To pewnie z głodu mnie złapali, bo nie byłem czujny! Byłem osłabiony! ODCHUDZANIU  S T O P!!!

8 stycznia 2007 , Skomentuj

    Ha, co to był za weekend. Zaczynając od piątku obiadkiem makaronowososoprzypominającocarbonara, w sobote powtórka, winko i inne uciechy cielesne, a w niedziele ziemniaczki pieczone i kotlety sojowe...
i wylegiwanie się w wyrku.
ha. ze 2  dni bym tak jeszcze wytrzymał.
AA i ROBAL mnie wygnał na steperek. na jakieś 7 minut, potem mi się znudziło.

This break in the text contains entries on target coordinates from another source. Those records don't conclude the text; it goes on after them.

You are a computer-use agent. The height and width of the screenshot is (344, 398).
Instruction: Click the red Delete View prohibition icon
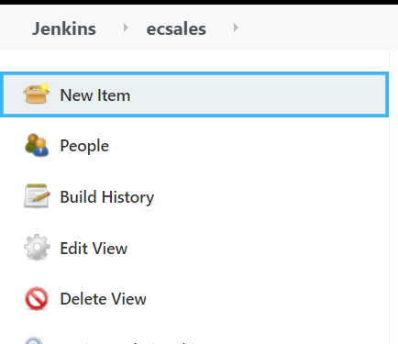point(37,298)
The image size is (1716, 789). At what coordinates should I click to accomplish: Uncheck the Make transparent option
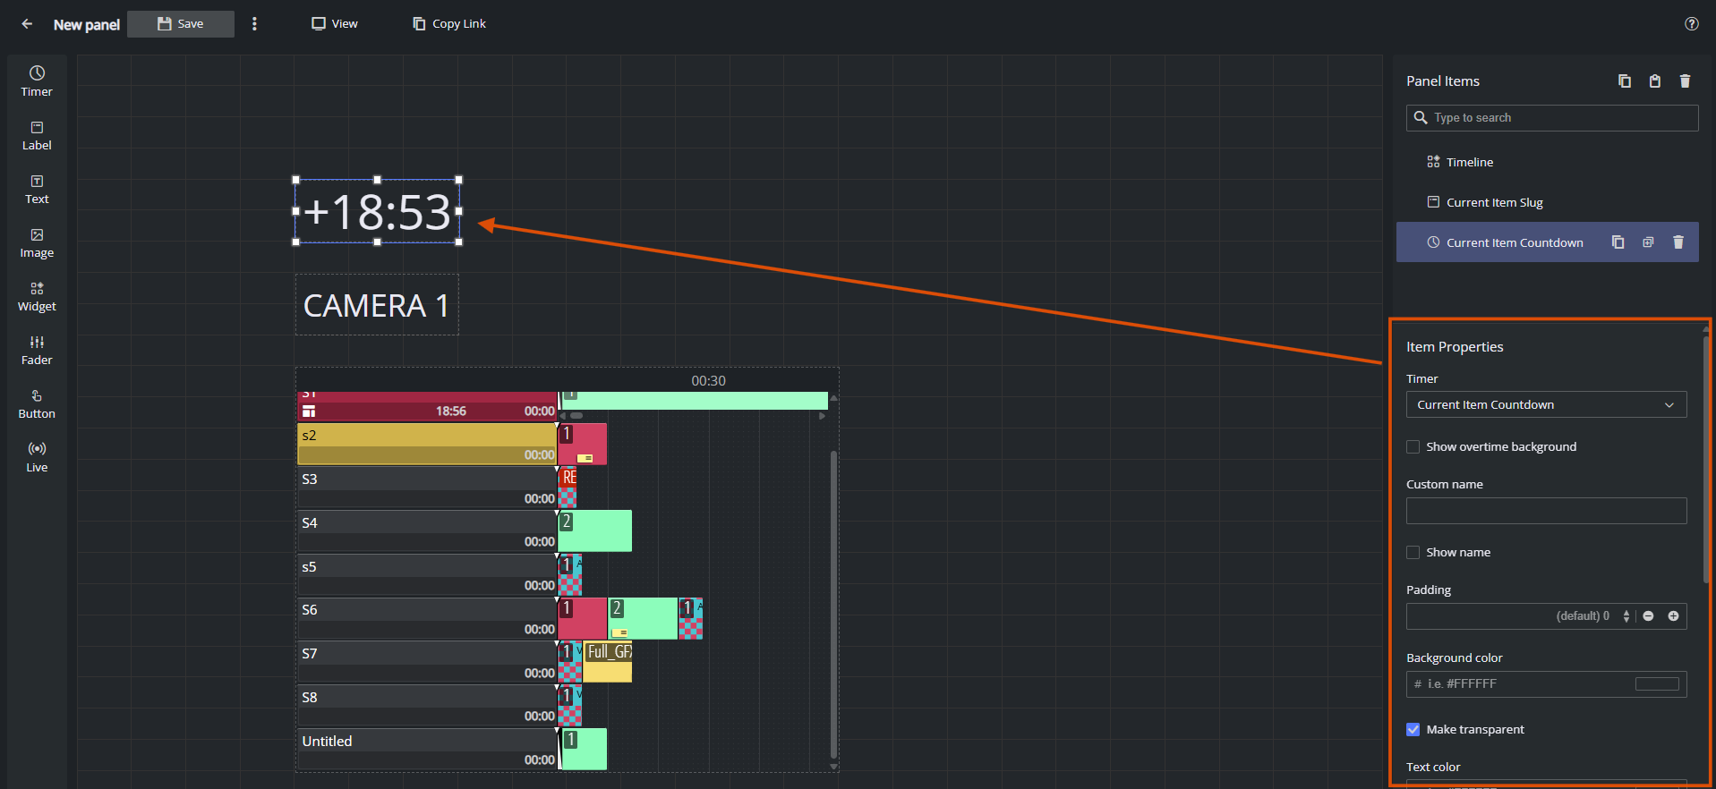tap(1413, 729)
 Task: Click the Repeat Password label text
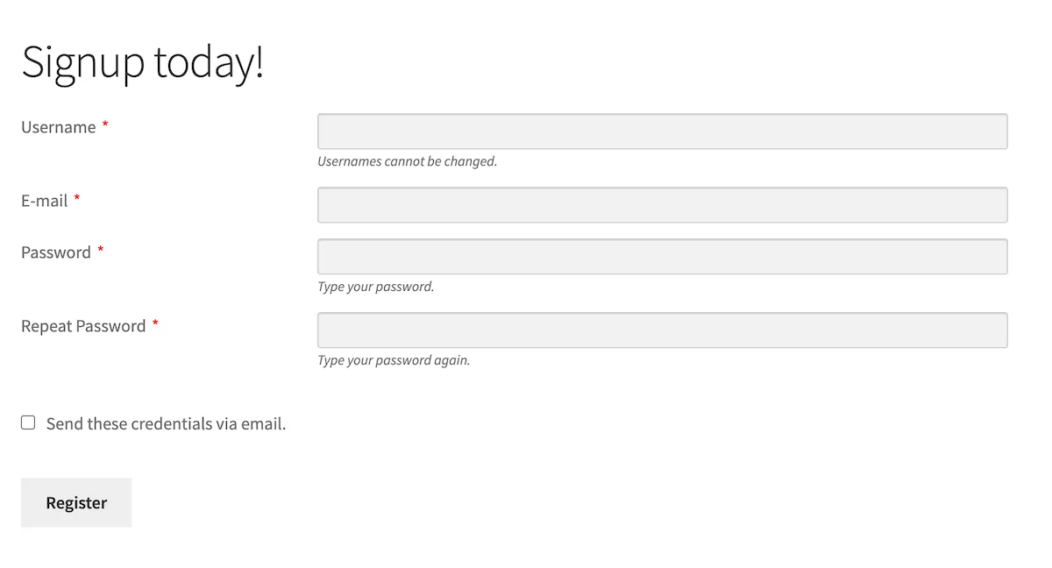coord(83,326)
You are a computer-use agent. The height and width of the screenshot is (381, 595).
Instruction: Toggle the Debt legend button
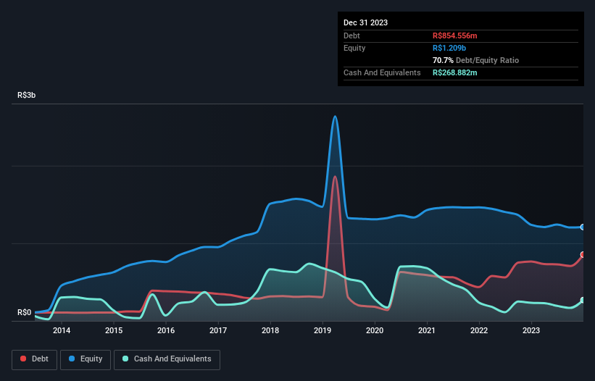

5 stycznia 2007 , Komentarze (2)

    ROBACZYDŁO kupiło se steper i se postepowało przez 10 minut. Wsadziła mnie na to ustrojstwo, to sobie 6 minut posteperowałem i mi się znudziło. oficjalna wersja jest taka, że nie chce nadwyręzać kręgosłupa, coby potem nie płakać.
Takiej sie będę trzymał...
a na obiadek była schoarma ;] czy jak to się tam pisze...
AA i wydam paskude... ROBAL też zpierdzielił całą porcję! o! niech się wstyda!

4 stycznia 2007 , Komentarze (2)

siwy włos, potargał wiatr...
znaczy się znalazłem.
Pewnie to od tego odchudznia, słyszałem, że to się rzuca na głowę... ale nie wiedziałem, że to aż tak widoczne...

24 grudnia 2006 , Komentarze (3)

    Cwaniactwo jest rękojmią zdrowia. Jak wiadomo, co jest w sklepach przed świętami? Kolejki. Jako jednostka aspołeczna, nienawidząca zgiełku i tłumu ludzi ( pojedynczych też, ale to csiii, bo się wyda ) postanowiłem zrobić zakupy domowospożywcze w całodobowym sklepie hipermarketopodobnym, w godzinach uznwanych przez większość ludzi za pogańskie. Więc w środku nocy odwiedziłem ten przybytek rozpusty i n abyłem drogą kupna oraz wymiany ( pieniądz za towar ) jakieś dziwactwa do sernika, jakiegoś kapusta czerwonego na surówkę i inne zupełnie potrzebne świątecznie sprawy.
Najedzon będąc nie cierpiałem zbytnio, alebowiem odwiedziłem żonę mą, ROBACZYDŁO ŚPIĄCORYJKOWE wcześniej i dostałęm po kawałku  wuzetki oraz tiramisu, co zapewniło mi siły i energię na resztę wieczora i pozwoliło opierać się wstrętnym kuszącym sklepowym wystawom.
Dziś w ramach postu dostałem bułkę grachamkę z jakimś wyleniałym serem i herbatę tak mocną, że jakby wypadła mi z ręki, pobiłaby płytki na podłodze...

Czekam na obiad...
w sumie jeszcze muszę ponaklejać zdjęcia ofiar, które dostaną prezenty. Jak znam swją rodzinę to lepiej nakleić na prezent zdjęcie niż karteczkę z imieniem... kto wie, może się już od czytania odzyczaili?

Najgorsze, że z czasem coraz mniej podoba mi się prezent dla ROBALOPASZCZYDŁA... jedyne co mnie pociesza, to fakt, że Ona się ze wszytskiego tak fajnie cieszy... :)

Pożyjemy zobaczymy...
na razie WESOŁEJ CHOINKI i niech Wam z niej tłusty aniołek nie spadnie.